TEXT EXTRACT -

▬▬▬▬▬▬▬▬▬▬

• Robert Ho's avatar
    mm, proc: fix region lost in /proc/self/smaps · 855af072
    Robert Ho authored
    Recently, Redhat reported that nvml test suite failed on QEMU/KVM,
    more detailed info please refer to:
    
       https://bugzilla.redhat.com/show_bug.cgi?id=1365721
    
    Actually, this bug is not only for NVDIMM/DAX but also for any other
    file systems.  This simple test case abstracted from nvml can easily
    reproduce this bug in common environment:
    
    -------------------------- testcase.c -----------------------------
    
    int
    is_pmem_proc(const void *addr, size_t len)
    {
            const char *caddr = addr;
    
            FILE *fp;
            if ((fp = fopen("/proc/self/smaps", "r")) == NULL) {
                    printf("!/proc/self/smaps");
                    return 0;
            }
    
            int retval = 0;         /* assume false until proven otherwise */
            char line[PROCMAXLEN];  /* for fgets() */
            char *lo = NULL;        /* beginning of current range in smaps file */
            char *hi = NULL;        /* end of current range in smaps file */
            int needmm = 0;         /* looking for mm flag for current range */
            while (fgets(line, PROCMAXLEN, fp) != NULL) {
                    static const char vmflags[] = "VmFlags:";
                    static const char mm[] = " wr";
    
                    /* check for range line */
                    if (sscanf(line, "%p-%p", &lo, &hi) == 2) {
                            if (needmm) {
                                    /* last range matched, but no mm flag found */
                                    printf("never found mm flag.\n");
                                    break;
                            } else if (caddr < lo) {
                                    /* never found the range for caddr */
                                    printf("#######no match for addr %p.\n", caddr);
                                    break;
                            } else if (caddr < hi) {
                                    /* start address is in this range */
                                    size_t rangelen = (size_t)(hi - caddr);
    
                                    /* remember that matching has started */
                                    needmm = 1;
    
                                    /* calculate remaining range to search for */
                                    if (len > rangelen) {
                                            len -= rangelen;
                                            caddr += rangelen;
                                            printf("matched %zu bytes in range "
                                                    "%p-%p, %zu left over.\n",
                                                            rangelen, lo, hi, len);
                                    } else {
                                            len = 0;
                                            printf("matched all bytes in range "

▬▬▬▬▬▬▬▬▬▬

DATA EXTRACT -
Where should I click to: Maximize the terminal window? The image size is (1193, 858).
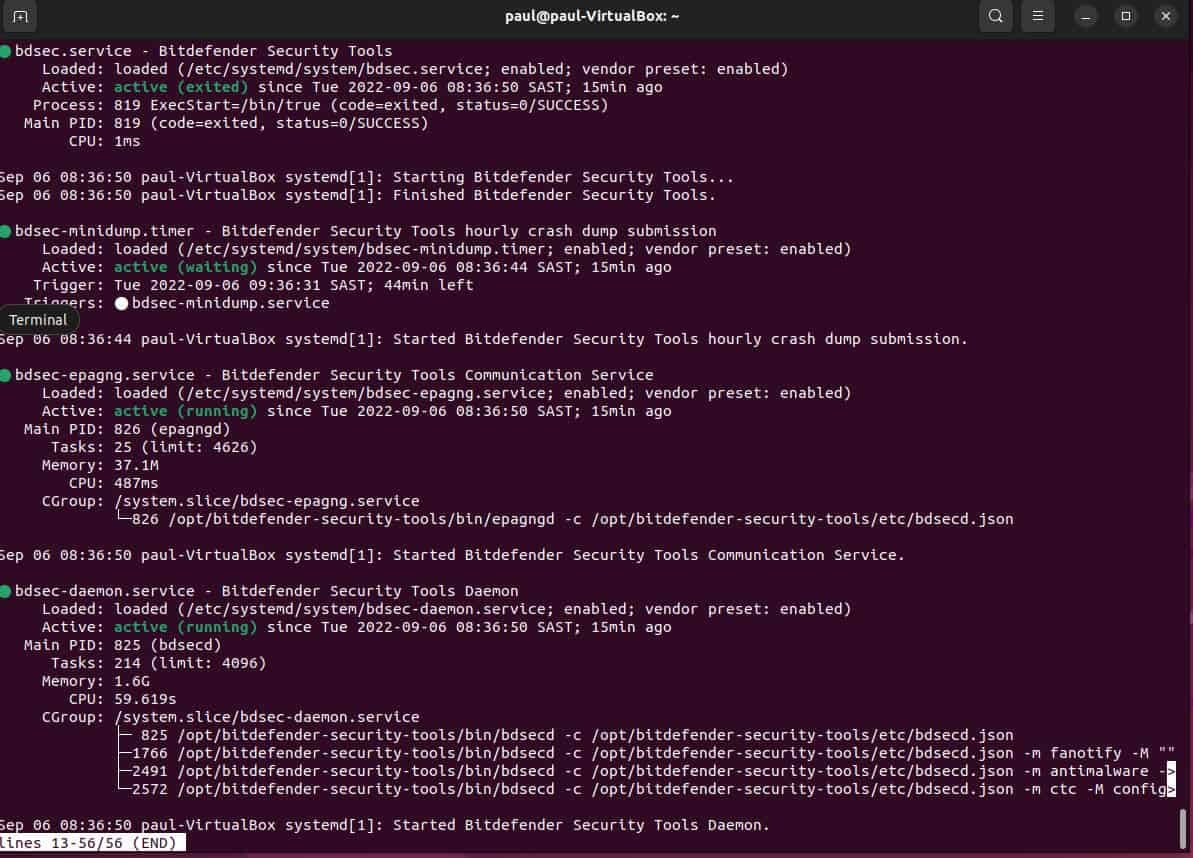click(x=1126, y=16)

▬▬▬▬▬▬▬▬▬▬

REQUIREMENTS -
[1] According to the smaps fix commit, which company reported that the nvml test suite failed on QEMU/KVM?
[2] Pick up the smaps fix commit at the point where it stops and continue it.
You won't need the lines above for anything here.

EXPECTED ANSWERS -
[1] Redhat

[2]
                                                            "%p-%p.\n", lo, hi);
                                    }
                            }
                    } else if (needmm && strncmp(line, vmflags,
                                            sizeof(vmflags) - 1) == 0) {
                            if (strstr(&line[sizeof(vmflags) - 1], mm) != NULL) {
                                    printf("mm flag found.\n");
                                    if (len == 0) {
                                            /* entire range matched */
                                            retval = 1;
                                            break;
                                    }
                                    needmm = 0;     /* saw what was needed */
                            } else {
                                    /* mm flag not set for some or all of range */
                                    printf("range has no mm flag.\n");
                                    break;
                            }
                    }
            }
    
            fclose(fp);
    
            printf("returning %d.\n", retval);
            return retval;
    }
    
    void *Addr;
    size_t Size;
    
    /*
     * worker -- the work each thread performs
     */
    static void *
    worker(void *arg)
    {
            int *ret = (int *)arg;
            *ret =  is_pmem_proc(Addr, Size);
            return NULL;
    }
    
    int main(int argc, char *argv[])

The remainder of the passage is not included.